Material and method:
The aim of this study was to establish patient-derived SFTP cell models and investigate novel therapeutic options. Therefore, several chemo- and targeted therapeutic agents were tested in cell viability assays. Further in-depth investigations of promising drug candidates were performed with Western blot analyses. Consequently, the most effective compounds were tested in combination for their cytotoxic potential. Long-term treatment effects were investigated with clone formation assays.
Result:
After successful establishment of patient-derived primary cell lines, the drug screen revealed marked sensitivities against trabectedin (Yondelis), the Bcl-2 inhibitors obatoclax and ABT-199 as well as mutli-targeting drugs affecting the fibroblast growth factor (FGF) axis (ponatinib, nintedanib). Since SFTP cells appeared to be especially sensitive to FGF receptor (FGFR) inhibition, ponatinib treated cells were investigated with Western blot analysis. Strongly reduced activation of Erk and Akt proved an effective inhibition of the FGFR. However, levels of phosphorylated Src remained constant.

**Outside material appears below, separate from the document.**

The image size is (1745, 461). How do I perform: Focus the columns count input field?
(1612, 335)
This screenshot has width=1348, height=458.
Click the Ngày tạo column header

Hence, ponatinib was combined with trabectedin and indeed, the combination showed synergistic activity probably resulting from a more effective inhibition of downstream pro-survival signaling.
Conclusion:
In conclusion, our data reveal marked sensitivity of SFTP cells to ponatinib, which can be further potentiated in combination with trabectedin. These data suggest that the combination of trabectedin with FGFR inhibition might be a novel and advantageous treatment option for SFTP patients. Accordingly, in vivo experiments are planned to further clarify the relevance of this treatment strategy.